§ **SUPPLIED TEXT**
Not meant for the faint hearted
Rating: 3.5 out of 5
Starring: Aamir Khan, introducing Asin, Jiah Ali Khan and Pradeep Rawat
Director: A.R. Murugadoss
Sanjay Singhania (Aamir) after being hit on head suffers from a short term memory loss. He cannot recollect anything beyond 15 minutes. He has various phone numbers and names tattooed on his body all hinting at one thing, seek revenge for the murder of his girlfriend, Kalpana (Asin). The only clue he has is the name that he remembers his dying girlfriend uttered in his ears – Ghajini. What obstacles Sanjay encounters in his hunt for Ghajini forms the rest of the film.
The film is a perfect masala film, a revenge thriller, a genre which was very popular in the 80s. But what sets the film apart from a typical pot boiler is the way the screenplay has been structured, oscillating between flashbacks and present time. There is also a good balance of romance, suspense, action and comedy. Plus the biggest asset – Aamir Khan! The story has two major flashbacks, but unlike many films where flashbacks do nothing for the film itself, this one actually aids in building the character and adding intensity to them. Having seen Sanjay’s past life, you see reason for his current actions. The film at no point justifies the actions but it does give you reason to go with the flow.

[Stored data]
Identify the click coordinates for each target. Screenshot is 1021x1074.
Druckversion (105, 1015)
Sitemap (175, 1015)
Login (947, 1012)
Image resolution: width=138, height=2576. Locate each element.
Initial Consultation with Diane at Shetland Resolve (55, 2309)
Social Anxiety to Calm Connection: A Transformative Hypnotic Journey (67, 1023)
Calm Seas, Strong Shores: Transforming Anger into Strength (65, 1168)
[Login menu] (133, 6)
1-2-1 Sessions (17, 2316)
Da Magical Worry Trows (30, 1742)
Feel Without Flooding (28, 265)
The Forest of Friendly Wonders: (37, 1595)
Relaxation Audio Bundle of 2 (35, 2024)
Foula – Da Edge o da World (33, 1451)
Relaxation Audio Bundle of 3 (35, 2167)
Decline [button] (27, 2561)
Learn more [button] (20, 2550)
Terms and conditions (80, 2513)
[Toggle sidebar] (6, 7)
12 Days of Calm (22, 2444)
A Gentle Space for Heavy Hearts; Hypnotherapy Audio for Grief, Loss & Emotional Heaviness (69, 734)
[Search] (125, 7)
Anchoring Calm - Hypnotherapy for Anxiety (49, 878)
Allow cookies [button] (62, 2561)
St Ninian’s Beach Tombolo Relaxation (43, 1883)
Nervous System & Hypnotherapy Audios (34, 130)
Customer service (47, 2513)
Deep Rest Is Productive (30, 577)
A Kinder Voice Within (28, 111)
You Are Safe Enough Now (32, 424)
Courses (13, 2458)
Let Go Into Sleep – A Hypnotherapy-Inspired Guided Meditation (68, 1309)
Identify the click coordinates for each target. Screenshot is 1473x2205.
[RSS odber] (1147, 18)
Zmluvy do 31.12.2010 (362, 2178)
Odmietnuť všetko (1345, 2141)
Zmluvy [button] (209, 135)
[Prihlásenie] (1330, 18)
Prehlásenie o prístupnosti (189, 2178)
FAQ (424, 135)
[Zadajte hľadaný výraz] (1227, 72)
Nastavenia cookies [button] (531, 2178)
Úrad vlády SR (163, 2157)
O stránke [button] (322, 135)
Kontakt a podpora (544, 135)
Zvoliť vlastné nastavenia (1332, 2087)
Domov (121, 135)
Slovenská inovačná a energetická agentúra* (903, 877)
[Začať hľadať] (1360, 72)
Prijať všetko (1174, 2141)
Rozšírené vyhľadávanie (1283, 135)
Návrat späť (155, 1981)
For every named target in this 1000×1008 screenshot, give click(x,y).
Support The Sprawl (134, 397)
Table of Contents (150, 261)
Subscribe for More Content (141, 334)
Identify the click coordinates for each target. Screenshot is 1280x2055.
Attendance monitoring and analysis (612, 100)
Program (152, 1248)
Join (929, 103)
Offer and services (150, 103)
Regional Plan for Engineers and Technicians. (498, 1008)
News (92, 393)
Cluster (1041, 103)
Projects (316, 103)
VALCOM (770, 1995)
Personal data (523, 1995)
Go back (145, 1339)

§ **REQUIRED WORK**
1/ Repeat word for word the part of the Ghajini review starting with "Not meant for" and going on through "of the film.".
2/ In the Ghajini review, how far back can Sanjay Singhania remember?
3/ Pick up the Ghajini review after its last sentence and write the next part.

§ **EXERCISE RESULTS**
1/
Not meant for the faint hearted
Rating: 3.5 out of 5
Starring: Aamir Khan, introducing Asin, Jiah Ali Khan and Pradeep Rawat
Director: A.R. Murugadoss
Sanjay Singhania (Aamir) after being hit on head suffers from a short term memory loss. He cannot recollect anything beyond 15 minutes. He has various phone numbers and names tattooed on his body all hinting at one thing, seek revenge for the murder of his girlfriend, Kalpana (Asin). The only clue he has is the name that he remembers his dying girlfriend uttered in his ears – Ghajini. What obstacles Sanjay encounters in his hunt for Ghajini forms the rest of the film.

2/ He cannot recall anything beyond 15 minutes.

3/
Murugadoss’s direction is terrific and the master story teller that he is, he just doesn’t give the audience a moment to think even in 180 minutes running time film. Technically it definitely stands amongst the best films of 2008. Superb editing (Anthony), excellent camerawork (Ravi K Chandran) and amazing sound design (Resul) take the film to an altogether different level. The action by Peter Hains and Stunt Shiva keeps you on the edge of your seat. But some action sequences have turned out a bit too gory and not meant for the faint hearted. But with Aamir giving his everything all out in them they end up being a treat to watch. A.R. Rahman’s melodies are a treat to watch onscreen having been excellently picturised. Also, none of the songs hamper the proceedings.
Amongst the sequences that stand out are Aamir’s first encounter with Asin, Aamir visiting Asin’s boss’s party, Aamir’s outburst in the hospital, Asin’s murder sequence and of course the action packed climax where Aamir for a moment forgets what he is fighting for when he comes face to face with the villain!
In an author backed role, Aamir has outperformed himself, making us fall short of words in his praise. He is not only utterly convincing as a killing machine but he is extremely loveable in the romantic comedy sequences with Asin. South starlet Asin in her Bollywood debut leaves a lasting impression. Jiah though fits the part somehow pales in comparison to Asin. Her accented Hindi irritates. Pradeep Rawat brings back to Bollywood, the true villain that was missing since long time. He is menacingly good.
Ghajini does live up to the hype it has generated and is a must watch for Aamir Khan fans and also for debutante Asin and the latest addition to talented filmmakers of Bollywood, director A.R. Murugadoss.